Thursday, February 22, 2024

The finality of acquittals in jury trials: McElrath v Georgia 22-721 USSC

Acquittals are final, even if they might be based on flawed reasoning: McElrath v Georgia 22-721 USSC (21 February 2024). [1]


Authorities referred to in this case make the following points. An acquittal by a jury ends a defendant’s jeopardy. A jury’s verdict of acquittal cannot be reviewed and this is the most fundamental aspect of double jeopardy jurisprudence. An acquittal is a ruling that the prosecution’s proof is insufficient to establish criminal liability. A jury’s verdict of not guilty on the grounds of insanity is such a ruling. It does not matter if this verdict is accompanied by an apparently inconsistent verdict on another charge; an acquittal is still an acquittal.

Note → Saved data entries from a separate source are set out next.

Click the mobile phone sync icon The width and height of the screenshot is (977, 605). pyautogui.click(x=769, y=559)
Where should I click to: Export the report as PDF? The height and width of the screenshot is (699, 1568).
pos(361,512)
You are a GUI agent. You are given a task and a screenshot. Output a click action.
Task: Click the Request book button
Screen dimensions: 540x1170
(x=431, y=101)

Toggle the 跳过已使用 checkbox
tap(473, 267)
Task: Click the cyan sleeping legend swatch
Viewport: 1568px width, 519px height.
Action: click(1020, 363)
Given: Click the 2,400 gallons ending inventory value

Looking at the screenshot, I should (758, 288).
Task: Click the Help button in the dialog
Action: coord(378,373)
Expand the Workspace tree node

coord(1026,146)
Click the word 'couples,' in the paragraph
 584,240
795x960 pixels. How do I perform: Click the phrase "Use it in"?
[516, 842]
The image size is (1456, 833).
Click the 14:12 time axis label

Any judicial speculation about the jury’s reasons for a verdict of acquittal would impermissably usurp the jury’s right to have its deliberations free from such scrutiny. This remains so, while it has long been recognized that a jury’s verdict may be the result of compromise, compassion, lenity, or misunderstanding of the law. The inviolability of a jury’s verdict of acquittal is a bright-line rule that exists to preserve the jury’s overriding responsibility to stand between the accused and those who command the criminal sanction.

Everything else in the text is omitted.